Exercise directions:
Answer these questions from the memoir extract below, one a line:
1. On what date did the narrator find the parents watching television before sunrise?
2. Access to which body of water did Egypt cut off for Israel in the weeks before the war?
3. How many times as many aircraft and tanks as the IDF did the enemy field?
— BEGIN Extract to read —
Brothers Emanuel: A Memoir of an American Family (22 page)

Nine
ISRAEL
 

Before sunrise on June 5, 1967, I heard whispering and wandered out of our room to find my parents on their knees in the darkened family room, their faces aglow from the flickering light of our black-and-white TV. The sound was turned down low, and they were both listening and watching intently. Israel was at war with Egypt, Syria, and Jordan.

The fighting was not unexpected. Neighboring countries, officially committed to its destruction, had harassed and threatened Israel ever since its creation. In the weeks before the war, Egypt cut off Israel’s access to the Red Sea and completed a military alliance with Jordan and Syria. All three countries began positioning arms and men on their borders with Israel, and Arab sentiment shifted decidedly in favor of armed conflict. The rest of the world feared the United States entering the conflict on Israel’s side and the Soviet Union joining the Arabs. After negotiations failed, Israel’s leaders had decided that the best defense would be offense. This was a tactic my father favored in life as well as war.

The scale of the attack far exceeded anything that outside military experts expected from the Israeli Defense Forces, and in the early
hours of the war reporters struggled to provide information. No one watching television or listening to the radio could be certain about what was happening. Still my parents craved information and remained in front of the television. They knew scores of people who lived in Israel and all were within range of enemy warplanes and artillery. They also understood that the IDF was vastly outnumbered as the enemy fielded twice as many troops and three times as many aircraft and tanks.
— END Extract to read —
— BEGIN Information provided —
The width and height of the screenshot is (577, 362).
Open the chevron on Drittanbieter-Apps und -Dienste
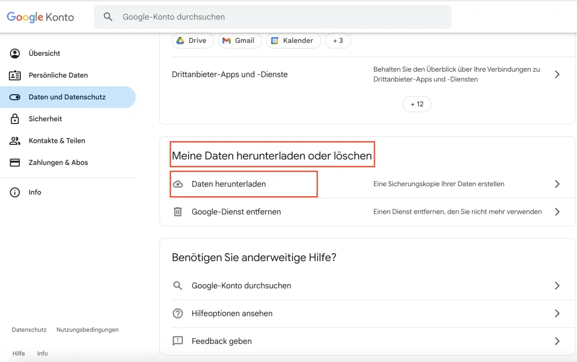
— END Information provided —
Output for this task:
1. June 5, 1967
2. The Red Sea
3. Three times as many